Current research estimates that between 25-33% of U.S. women experience domestic violence (DV) by a current or former husband or boyfriend, or same-sex partner in their lifetimes. Domestic violence is an important public health problem and is associated with a large range of poor mental and physical health outcomes. In addition, as many as 8 million children are exposed to this violence, and they are also at risk for a wide range of adverse physical and mental health outcomes and developmental delays.

Our team is pursuing research and programmatic efforts to determine whether financial literacy and asset-building programs with mothers and families identified as victims, may result in a decrease in repeat experiences of domestic violence. Our rationale for this is the link in the research literature between domestic violence and financial instability and distress.

Our financial literacy education program builds basic financial knowledge while recognizing that there is considerable diversity in the products offered across financial institutions. Our Socratic method program is developed around teaching cases that are contemporary from a product perspective — and  tend to better prepare participants for an evolving product market. We also explicitly educate participants about the role of their own personal biases, especially in complex decisions like the purchase of financial services products. Participants are aided in their understanding that there are small, specific questions that can break down what seems to be an otherwise complex financial services decision.

Why Financial Education for Victims of Domestic Violence?
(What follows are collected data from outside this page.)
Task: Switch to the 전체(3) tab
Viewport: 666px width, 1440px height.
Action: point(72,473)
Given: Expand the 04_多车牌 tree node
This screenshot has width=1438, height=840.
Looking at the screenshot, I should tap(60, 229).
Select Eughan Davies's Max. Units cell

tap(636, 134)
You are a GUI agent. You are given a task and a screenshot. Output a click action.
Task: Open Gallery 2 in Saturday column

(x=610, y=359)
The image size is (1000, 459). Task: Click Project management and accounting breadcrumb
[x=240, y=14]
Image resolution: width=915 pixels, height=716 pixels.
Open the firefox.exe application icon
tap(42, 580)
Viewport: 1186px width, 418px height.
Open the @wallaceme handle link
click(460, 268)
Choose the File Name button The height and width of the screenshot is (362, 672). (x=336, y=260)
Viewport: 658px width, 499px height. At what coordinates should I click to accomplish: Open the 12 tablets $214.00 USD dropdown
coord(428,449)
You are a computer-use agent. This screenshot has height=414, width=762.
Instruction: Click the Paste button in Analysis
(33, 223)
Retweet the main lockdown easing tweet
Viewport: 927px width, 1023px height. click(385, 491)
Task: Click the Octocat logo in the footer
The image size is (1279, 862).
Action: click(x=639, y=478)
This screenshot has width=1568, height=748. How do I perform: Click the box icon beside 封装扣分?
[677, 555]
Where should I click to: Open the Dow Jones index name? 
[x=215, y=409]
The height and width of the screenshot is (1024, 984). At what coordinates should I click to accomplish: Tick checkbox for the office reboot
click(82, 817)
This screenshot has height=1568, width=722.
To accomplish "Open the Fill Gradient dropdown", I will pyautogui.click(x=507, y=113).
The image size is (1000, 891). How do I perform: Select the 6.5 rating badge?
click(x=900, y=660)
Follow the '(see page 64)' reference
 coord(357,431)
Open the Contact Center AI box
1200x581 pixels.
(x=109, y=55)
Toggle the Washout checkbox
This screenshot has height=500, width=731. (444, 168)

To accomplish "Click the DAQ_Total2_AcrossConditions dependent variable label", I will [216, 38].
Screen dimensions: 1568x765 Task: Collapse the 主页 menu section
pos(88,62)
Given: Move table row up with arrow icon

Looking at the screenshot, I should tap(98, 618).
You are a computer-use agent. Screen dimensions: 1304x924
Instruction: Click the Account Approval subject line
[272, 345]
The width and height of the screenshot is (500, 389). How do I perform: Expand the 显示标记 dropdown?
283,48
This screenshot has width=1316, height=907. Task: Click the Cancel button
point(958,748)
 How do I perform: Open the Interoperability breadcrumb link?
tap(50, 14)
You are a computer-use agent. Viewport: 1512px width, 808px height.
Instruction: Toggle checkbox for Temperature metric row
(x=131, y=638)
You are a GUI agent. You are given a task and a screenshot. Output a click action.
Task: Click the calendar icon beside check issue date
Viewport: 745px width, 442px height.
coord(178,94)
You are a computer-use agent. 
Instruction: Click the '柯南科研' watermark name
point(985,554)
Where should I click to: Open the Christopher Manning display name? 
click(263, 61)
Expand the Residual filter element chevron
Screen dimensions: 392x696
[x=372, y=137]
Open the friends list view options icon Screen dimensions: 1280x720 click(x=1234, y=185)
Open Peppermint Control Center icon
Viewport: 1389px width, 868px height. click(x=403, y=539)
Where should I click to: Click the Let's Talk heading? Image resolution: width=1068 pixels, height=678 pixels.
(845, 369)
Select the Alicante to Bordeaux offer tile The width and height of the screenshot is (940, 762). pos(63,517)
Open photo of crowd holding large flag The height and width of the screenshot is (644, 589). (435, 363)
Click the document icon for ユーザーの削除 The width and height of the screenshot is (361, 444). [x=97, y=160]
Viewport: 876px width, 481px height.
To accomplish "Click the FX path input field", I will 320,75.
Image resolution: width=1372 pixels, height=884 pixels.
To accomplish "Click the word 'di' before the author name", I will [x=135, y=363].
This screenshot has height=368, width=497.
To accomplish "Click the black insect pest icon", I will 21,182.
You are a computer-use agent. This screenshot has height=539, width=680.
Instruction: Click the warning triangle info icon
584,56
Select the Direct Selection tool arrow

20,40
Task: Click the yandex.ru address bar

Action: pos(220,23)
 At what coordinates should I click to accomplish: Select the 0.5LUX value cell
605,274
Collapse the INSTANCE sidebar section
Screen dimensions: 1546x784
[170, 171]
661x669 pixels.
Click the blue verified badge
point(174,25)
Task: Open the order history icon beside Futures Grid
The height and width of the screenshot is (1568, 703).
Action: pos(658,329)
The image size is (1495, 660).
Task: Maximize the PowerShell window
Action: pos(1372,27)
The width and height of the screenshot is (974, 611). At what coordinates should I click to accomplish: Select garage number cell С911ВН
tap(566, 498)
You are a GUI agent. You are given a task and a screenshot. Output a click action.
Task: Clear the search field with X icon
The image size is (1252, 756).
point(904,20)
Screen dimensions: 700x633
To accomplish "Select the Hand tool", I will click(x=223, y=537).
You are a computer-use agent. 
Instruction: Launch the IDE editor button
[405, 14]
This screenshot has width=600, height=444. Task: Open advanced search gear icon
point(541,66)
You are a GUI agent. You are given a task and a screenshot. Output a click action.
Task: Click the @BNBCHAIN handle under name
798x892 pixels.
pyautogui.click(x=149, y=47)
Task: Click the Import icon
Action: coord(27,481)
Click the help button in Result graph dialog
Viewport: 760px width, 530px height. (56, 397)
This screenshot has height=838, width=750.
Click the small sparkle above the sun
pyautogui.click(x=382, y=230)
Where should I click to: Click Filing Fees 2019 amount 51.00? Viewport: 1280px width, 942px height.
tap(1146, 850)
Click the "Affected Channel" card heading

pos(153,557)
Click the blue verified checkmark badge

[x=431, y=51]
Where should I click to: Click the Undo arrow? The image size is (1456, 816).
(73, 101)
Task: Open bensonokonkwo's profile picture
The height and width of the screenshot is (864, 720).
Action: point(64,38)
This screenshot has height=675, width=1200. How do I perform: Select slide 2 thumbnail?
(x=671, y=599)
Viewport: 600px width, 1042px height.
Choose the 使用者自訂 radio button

Our program engages participants not only in the classroom, but in the building and active management of their own financial assets. To do this, we include an Individual Development Account (IDA) in parallel with the educational program. The IDA has a match feature in which participant’s accumulated savings are matched at the program’s conclusion. At the close of the program, an account in the participants name with both the accumulated savings and match will be deposited, with allowable withdrawal for purposes to increase personal economic security (for exampleapartment deposit or lease-breaking fees, temporary hotel stays for families in time of need, initial deposits for used automobile purchases).

The Goals of this Program

Our financial capability program is designed to develop problem-based, Socratic method course materials and to deliver these in a program that will provide participants an enhanced knowledge and understanding of financial services products, numeracy, and the potential biases that can often affect complex decision-making. We intend to increase their financial knowledge and confidence through education and to improve asset accumulation through an Individual Development Account (IDA).